What you have to do ▸ Arrange every line of the material below as a Markdown table with two columns, Row and Line, giving each line its row number and omitting blank lines.

━━━━━━

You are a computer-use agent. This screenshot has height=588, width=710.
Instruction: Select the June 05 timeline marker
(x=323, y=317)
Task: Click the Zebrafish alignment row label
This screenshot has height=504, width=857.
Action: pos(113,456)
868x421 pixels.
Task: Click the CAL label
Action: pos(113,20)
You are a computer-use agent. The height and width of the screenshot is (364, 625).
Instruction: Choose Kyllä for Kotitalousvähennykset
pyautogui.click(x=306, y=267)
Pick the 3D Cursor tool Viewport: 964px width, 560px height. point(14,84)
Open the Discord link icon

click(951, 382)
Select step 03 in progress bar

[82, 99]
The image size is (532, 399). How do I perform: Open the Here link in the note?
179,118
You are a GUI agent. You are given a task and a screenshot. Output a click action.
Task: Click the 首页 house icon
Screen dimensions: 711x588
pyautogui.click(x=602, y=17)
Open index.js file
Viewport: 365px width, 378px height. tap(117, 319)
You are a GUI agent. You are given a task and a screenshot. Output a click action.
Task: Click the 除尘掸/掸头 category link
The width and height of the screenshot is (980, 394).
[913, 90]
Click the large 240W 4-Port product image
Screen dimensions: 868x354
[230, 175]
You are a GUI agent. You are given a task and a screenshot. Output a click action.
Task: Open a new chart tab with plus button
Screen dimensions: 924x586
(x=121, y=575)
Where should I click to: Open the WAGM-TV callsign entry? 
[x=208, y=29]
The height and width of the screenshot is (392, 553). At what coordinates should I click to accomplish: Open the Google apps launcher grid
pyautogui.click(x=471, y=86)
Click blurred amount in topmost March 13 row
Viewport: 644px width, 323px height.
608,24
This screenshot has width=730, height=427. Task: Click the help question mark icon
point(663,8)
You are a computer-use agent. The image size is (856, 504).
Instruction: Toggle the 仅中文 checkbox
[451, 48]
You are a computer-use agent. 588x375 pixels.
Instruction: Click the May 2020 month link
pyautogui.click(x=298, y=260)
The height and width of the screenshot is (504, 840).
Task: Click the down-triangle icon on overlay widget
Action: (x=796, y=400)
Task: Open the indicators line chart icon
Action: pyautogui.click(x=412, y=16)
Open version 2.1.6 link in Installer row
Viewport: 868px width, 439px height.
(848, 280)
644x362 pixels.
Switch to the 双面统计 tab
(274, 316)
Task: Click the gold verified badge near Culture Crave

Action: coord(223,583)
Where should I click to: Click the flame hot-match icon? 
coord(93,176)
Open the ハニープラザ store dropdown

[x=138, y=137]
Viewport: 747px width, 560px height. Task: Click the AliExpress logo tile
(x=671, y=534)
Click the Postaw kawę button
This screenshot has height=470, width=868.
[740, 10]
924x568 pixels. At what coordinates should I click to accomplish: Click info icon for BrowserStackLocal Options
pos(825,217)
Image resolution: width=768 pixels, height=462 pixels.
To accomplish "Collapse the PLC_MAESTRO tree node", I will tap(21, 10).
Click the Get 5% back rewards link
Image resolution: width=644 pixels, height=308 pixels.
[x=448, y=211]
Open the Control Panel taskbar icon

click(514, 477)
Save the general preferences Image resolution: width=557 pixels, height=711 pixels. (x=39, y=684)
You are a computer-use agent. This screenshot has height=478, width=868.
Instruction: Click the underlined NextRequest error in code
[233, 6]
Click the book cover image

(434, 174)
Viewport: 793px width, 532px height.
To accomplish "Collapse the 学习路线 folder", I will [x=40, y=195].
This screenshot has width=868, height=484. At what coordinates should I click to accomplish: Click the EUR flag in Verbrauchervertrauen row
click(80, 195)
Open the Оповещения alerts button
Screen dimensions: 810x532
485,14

━━━━━━

Response to the task ▸
| Row | Line |
|---|---|
| 1 | You are a computer-use agent. This screenshot has height=588, width=710. |
| 2 | Instruction: Select the June 05 timeline marker |
| 3 | (x=323, y=317) |
| 4 | Task: Click the Zebrafish alignment row label |
| 5 | This screenshot has height=504, width=857. |
| 6 | Action: pos(113,456) |
| 7 | 868x421 pixels. |
| 8 | Task: Click the CAL label |
| 9 | Action: pos(113,20) |
| 10 | You are a computer-use agent. The height and width of the screenshot is (364, 625). |
| 11 | Instruction: Choose Kyllä for Kotitalousvähennykset |
| 12 | pyautogui.click(x=306, y=267) |
| 13 | Pick the 3D Cursor tool Viewport: 964px width, 560px height. point(14,84) |
| 14 | Open the Discord link icon |
| 15 | click(951, 382) |
| 16 | Select step 03 in progress bar |
| 17 | [82, 99] |
| 18 | The image size is (532, 399). How do I perform: Open the Here link in the note? |
| 19 | 179,118 |
| 20 | You are a GUI agent. You are given a task and a screenshot. Output a click action. |
| 21 | Task: Click the 首页 house icon |
| 22 | Screen dimensions: 711x588 |
| 23 | pyautogui.click(x=602, y=17) |
| 24 | Open index.js file |
| 25 | Viewport: 365px width, 378px height. tap(117, 319) |
| 26 | You are a GUI agent. You are given a task and a screenshot. Output a click action. |
| 27 | Task: Click the 除尘掸/掸头 category link |
| 28 | The width and height of the screenshot is (980, 394). |
| 29 | [913, 90] |
| 30 | Click the large 240W 4-Port product image |
| 31 | Screen dimensions: 868x354 |
| 32 | [230, 175] |
| 33 | You are a GUI agent. You are given a task and a screenshot. Output a click action. |
| 34 | Task: Open a new chart tab with plus button |
| 35 | Screen dimensions: 924x586 |
| 36 | (x=121, y=575) |
| 37 | Where should I click to: Open the WAGM-TV callsign entry?  |
| 38 | [x=208, y=29] |
| 39 | The height and width of the screenshot is (392, 553). At what coordinates should I click to accomplish: Open the Google apps launcher grid |
| 40 | pyautogui.click(x=471, y=86) |
| 41 | Click blurred amount in topmost March 13 row |
| 42 | Viewport: 644px width, 323px height. |
| 43 | 608,24 |
| 44 | This screenshot has width=730, height=427. Task: Click the help question mark icon |
| 45 | point(663,8) |
| 46 | You are a computer-use agent. The image size is (856, 504). |
| 47 | Instruction: Toggle the 仅中文 checkbox |
| 48 | [451, 48] |
| 49 | You are a computer-use agent. 588x375 pixels. |
| 50 | Instruction: Click the May 2020 month link |
| 51 | pyautogui.click(x=298, y=260) |
| 52 | The height and width of the screenshot is (504, 840). |
| 53 | Task: Click the down-triangle icon on overlay widget |
| 54 | Action: (x=796, y=400) |
| 55 | Task: Open the indicators line chart icon |
| 56 | Action: pyautogui.click(x=412, y=16) |
| 57 | Open version 2.1.6 link in Installer row |
| 58 | Viewport: 868px width, 439px height. |
| 59 | (848, 280) |
| 60 | 644x362 pixels. |
| 61 | Switch to the 双面统计 tab |
| 62 | (274, 316) |
| 63 | Task: Click the gold verified badge near Culture Crave |
| 64 | Action: coord(223,583) |
| 65 | Where should I click to: Click the flame hot-match icon?  |
| 66 | coord(93,176) |
| 67 | Open the ハニープラザ store dropdown |
| 68 | [x=138, y=137] |
| 69 | Viewport: 747px width, 560px height. Task: Click the AliExpress logo tile |
| 70 | (x=671, y=534) |
| 71 | Click the Postaw kawę button |
| 72 | This screenshot has height=470, width=868. |
| 73 | [740, 10] |
| 74 | 924x568 pixels. At what coordinates should I click to accomplish: Click info icon for BrowserStackLocal Options |
| 75 | pos(825,217) |
| 76 | Image resolution: width=768 pixels, height=462 pixels. |
| 77 | To accomplish "Collapse the PLC_MAESTRO tree node", I will tap(21, 10). |
| 78 | Click the Get 5% back rewards link |
| 79 | Image resolution: width=644 pixels, height=308 pixels. |
| 80 | [x=448, y=211] |
| 81 | Open the Control Panel taskbar icon |
| 82 | click(514, 477) |
| 83 | Save the general preferences Image resolution: width=557 pixels, height=711 pixels. (x=39, y=684) |
| 84 | You are a computer-use agent. This screenshot has height=478, width=868. |
| 85 | Instruction: Click the underlined NextRequest error in code |
| 86 | [233, 6] |
| 87 | Click the book cover image |
| 88 | (434, 174) |
| 89 | Viewport: 793px width, 532px height. |
| 90 | To accomplish "Collapse the 学习路线 folder", I will [x=40, y=195]. |
| 91 | This screenshot has width=868, height=484. At what coordinates should I click to accomplish: Click the EUR flag in Verbrauchervertrauen row |
| 92 | click(80, 195) |
| 93 | Open the Оповещения alerts button |
| 94 | Screen dimensions: 810x532 |
| 95 | 485,14 |